GIVEN PASSAGE:
Second, this is not where you'll find documentation about the JVM bytecode. We strongly encourage you to read the ASM User Guide which contains excellent information about the JVM bytecode instructions.

Then, the easiest way to get started is to write Java code and dump the .class files to see what bytecode has been generated. There are several ways to do this, including plugins for Eclipse, IntelliJ IDEA or using the javap tool. We recommand using the plugins as what they'll show you can be used almost directly in the DSL because they use the ASM representation.

Step-by-step example

To illustrate the usage of bytecode in Groovy classes, we'll write a simple example : the Fibonacci function. Unless you know your JVM bytecode perfectly, start writing a Java function which does the computation :

public int fib(int i) {
   return i<2?i:fib(i-2)+fib(i-1);
}

Now, use the plugin (or javap) to display the JVM bytecode instructions :

   L0
    LINENUMBER 38 L0
    ILOAD 1
    ICONST_2
    IF_ICMPGE L1
    ILOAD 1
    GOTO L2
   L1
   FRAME SAME
    ALOAD 0
    ILOAD 1
    ICONST_2
    ISUB
    INVOKEVIRTUAL Bidon.fib (I)I
    ALOAD 0
    ILOAD 1
    ICONST_1
    ISUB
    INVOKEVIRTUAL Bidon.fib (I)I
    IADD
   L2
   FRAME SAME1 I
    IRETURN
   L3
    LOCALVARIABLE this LBidon; L0 L3 0
    LOCALVARIABLE i I L0 L3 1
    MAXSTACK = 4
    MAXLOCALS = 2

Let's do some code cleanup : first, you can drop the last part of the bytecode which is only necessary for debuggers. the MAXSTACK and MAXLOCALS are automatically computed too, so you don't need them. You can remove the LINENUMBER instructions too.

   L0
    ILOAD 1
    ICONST_2
    IF_ICMPGE L1
    ILOAD 1
    GOTO L2
   L1
   FRAME SAME
    ALOAD 0
    ILOAD 1
    ICONST_2
    ISUB
    INVOKEVIRTUAL Bidon.fib (I)I
    ALOAD 0
    ILOAD 1
    ICONST_1
    ISUB
    INVOKEVIRTUAL Bidon.fib (I)I
    IADD
   L2
   FRAME SAME1 I
    IRETURN

Another thing you can do is removing everything related to frames : frames are supported in JVM 1.6+, and Groovy is compatible with JDK 1.5. They are not necessary. Then convert the keywords to lowercase :

   l0
    iload 1
    iconst_2
    if_icmpge l1
    iload 1
    goto l2
   l1
    aload 0
    iload 1
    iconst_2
    isub
    invokevirtual Bidon.fib (I)I
    aload 0
    iload 1
    iconst_1
    isub
    invokevirtual Bidon.fib (I)I
    iadd
   l2
    ireturn

We're almost there. Now, when multiple arguments are required like for the invokevirtual instruction, separate them with commas. Class names and method signatures should be wrapped as strings too :

   l0
    iload 1
    iconst_2
    if_icmpge l1
    iload 1
    _goto l2
   l1
    aload 0
    iload 1
    iconst_2
    isub
    invokevirtual 'Bidon.fib', '(I)I'
    aload 0
    iload 1
    iconst_1
    isub
    invokevirtual 'Bidon.fib' ,'(I)I'
    iadd
   l2
    ireturn

Last, we've replaced the reserved keyword "goto" in Groovy with "_goto". There are 4 instructions that this AST transforms requires to escape :

  • goto becomes _goto
  • return becomes vreturn (for void return)

MATERIAL:
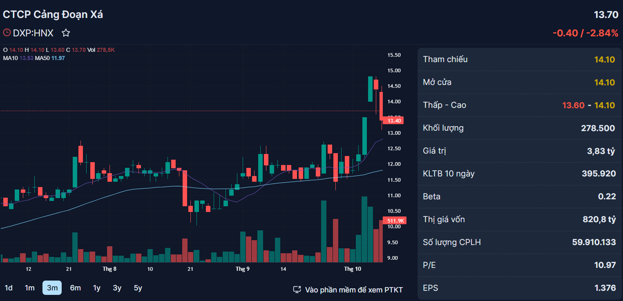Click the clock icon beside DXP:HNX
This screenshot has width=623, height=301.
(x=7, y=33)
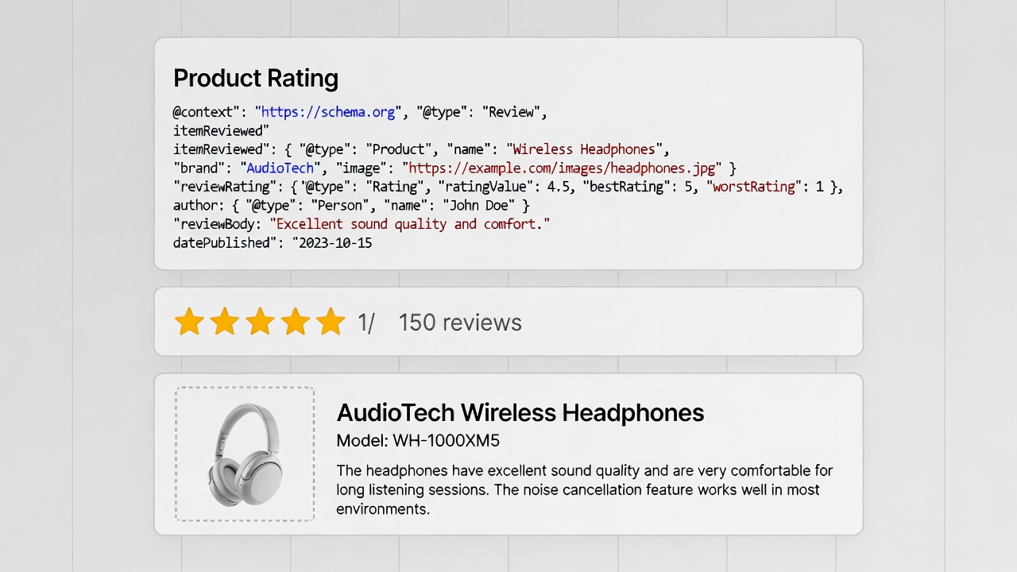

REQUIRED ACTIONS:
#1 Which tools does the Groovy bytecode walkthrough name for dumping .class files to see the generated bytecode?
#2 Continue the Groovy bytecode walkthrough from where it stops.

OUTPUTS IN ORDER:
#1
- A plugin for Eclipse
- A plugin for IntelliJ IDEA
- The javap tool

#2
  • instanceof becomes _instanceof
  • new becomes _new

Labels are defined using the "l[0-9]+" syntax : l0, l1, l2, ... You may have noticed that the first one is not necessary. So you'll end up with this Groovy script :

@groovyx.ast.bytecode.Bytecode
int fib(int i) {
    iload 1
    iconst_2
    if_icmpge l1
    iload 1
    _goto l2
   l1
    aload 0
    iload 1
    iconst_2
    isub
    invokevirtual 'Bidon.fib', '(I)I'
    aload 0
    iload 1
    iconst_1
    isub
    invokevirtual 'Bidon.fib' ,'(I)I'
    iadd
   l2
    ireturn
}
println fib(40)

Now, there's something that may look strange to you : the Fibonacci function is recursive, and in ASM bytecode, you must reference the class name in the "invokevirtual" instruction. Here, my Java class was named "Bidon", so the fully qualified method name is "Bidon.fib". However, in a Groovy script, you don't know the name of the class that's beeing generated. We solve this by allowing the shortcut syntax ".fib", where the fully qualified name of the class is omitted. At compile time, the AST transformation will replace it with the name of the enclosing class, that is the script class. So that's the final script :

@groovyx.ast.bytecode.Bytecode
int fib(int i) {
    iload 1
    iconst_2
    if_icmpge l1
    iload 1
    _goto l2
   l1
    aload 0
    iload 1
    iconst_2
    isub
    invokevirtual '.fib', '(I)I'
    aload 0
    iload 1
    iconst_1
    isub
    invokevirtual '.fib' ,'(I)I'
    iadd
   l2
    ireturn
}
println fib(40)

If you run the script, you'll get the following output : 102334155. Well done, you've written your first bytecode instructions thanks to this Groovy DSL.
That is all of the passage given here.